To start, your organic forms with contour lines are all things considered fairly well done. They're not perfect - you definitely have some that stray a little from the characteristics of simple sausage forms (ends of somewhat different sizes, ends that are a little more stretched instead of properly circular/spherical, etc.), and there are some small accuracy issues in getting the contour lines to fit snugly within the silhouette of the form, but all in all you are not far off. That said, you mentioned you hadn't been doing these as part of your warmups - that's definitely a mistake on your part, and I want to reiterate the fact that you definitely should have all the exercises in the lessons you've completed thus far as a part of the "pool" from which you pick a day's warmups. Doesn't mean doing each exercise in its entirety, but however much you can do within the scope of 10-15 minutes across two or three of them.

Continuing onto your insect constructions, overall you're making pretty decent progress. There are a few concrete suggestions however that I have which will apply to how you approach construction and drawing within this course as a whole in order to get the most out of it.

To start, the filled areas of solid black you use in your drawings should be reserved only for capturing the shadows cast by the forms in your object - be they the larger constructed forms, or the smaller textural forms (where shadow shapes are the only ways in which we capture them). All form shading (as explained back here in lesson 2 as well as the patterns we may see on the surfaces of our insects/animals/objects) should largely be ignored.

You can think of what we're doing here as being entirely focused on communicating one thing - we want to convey to the viewer the forms that make up these objects, and how they're made up.

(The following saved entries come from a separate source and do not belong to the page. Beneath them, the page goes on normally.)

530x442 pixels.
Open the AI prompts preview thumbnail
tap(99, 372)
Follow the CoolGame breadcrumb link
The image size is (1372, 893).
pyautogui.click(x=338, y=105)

Through construction we convey the information the viewer would need to understand how they might manipulate this object in their hands, and through texture we convey the information they'd need to understand what it'd feel like to run their fingers over its various surfaces. These are all things we experience more through touch and handling the object, rather than through sight - so that's what we want to focus on here.

Whenever you put a mark down, I want you to think about whether you're conveying that kind of information, and whether you're doing so in a specific manner. Don't just get caught up in making a pretty picture, and treating the opportunity to add detail/texture as being about decorating your drawing, like you did with this grasshopper. Our focus is not on drawing something that looks nice, it's on conveying information.

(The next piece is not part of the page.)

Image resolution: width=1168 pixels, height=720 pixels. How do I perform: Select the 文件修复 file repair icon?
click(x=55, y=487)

The next point I'd like to touch upon is the importance of always working from simple to complex. For the most part you've done a great job of this, which is good since it's the primary focus of this course as a whole. That said, there are a few places where you strayed from this in a few ways. If we look at the stag beetle, its horns' initial construction include a lot of the little smaller horns/protrusions, rather than just focusing on the most basic structure and then adding the horns after the fact. This is very clearly a lot of complexity being tackled all at once, whereas construction's primary strength is the fact that it allows us to solve one problem at a time, and build up. Every successive phase of construction involves taking the solid forms we drew previously, and then adding new forms to them, clearly defining the relationship between the new forms and the old ones.

For the most part you handled construction very well on this ant, but in its head, I could see where you constructed the cranial ball with a very faint ellipse initially, and then redraw parts of it whilst including a more complex form. The initial ball should have been drawn confidently, with a solid, dark line, and then the protrusions should have been introduced as separate forms, with the intersection between them being clearly defined on the page.

When employing construction, try not to fall into the trap of redrawing things you've already drawn. If the form doesn't need to change in any way, there's no reason you can't just leave it alone. The marks we add in a successive phase of construction are not to replace an existing form or mark, they serve to build on top of it by introducing new solid, 3D forms.

Looking at your dragonfly, specifically its abdomen, the way in which you approached it is fairly logical in that it does abide by the principles of construction (for the most part - the individual forms themselves weren't perfectly simple but they were somewhat close). That said, I'd argue that having started with a single long sausage going all the way down from end to end of their abdomen and then building up segmentation on top of it would have been better. Take a look at this quick demo I did for another student who used the same approach.

I noticed that you seem to have employed a few different strategies for capturing the legs of your insects. It's not uncommon for students to be aware of the sausage method as introduced here, but to decide that the legs they're looking at don't actually seem to look like a chain of sausages, so they use some other strategy. In your case, you actually used the sausage method quite a bit, but there were some cases where you strayed from it.

The key to keep in mind here is that the sausage method is not about capturing the legs precisely as they are - it is about laying in a base structure or armature that captures both the solidity and the gestural flow of a limb in equal measure, where the majority of other techniques lean too far to one side, either looking solid and stiff or gestural but flat. Once in place, we can then build on top of this base structure with more additional forms as shown here, here, this ant leg, and even here in the context of a dog's leg (because this technique is still to be used throughout the next lesson as well). Just make sure you start out with the sausages, precisely as the steps are laid out in that diagram - don't throw the technique out just because it doesn't immediately look like what you're trying to construct.

So! With that laid out, I'll go ahead and mark this lesson as complete. Just be sure to keep the points I've raised here in mind as you continue on.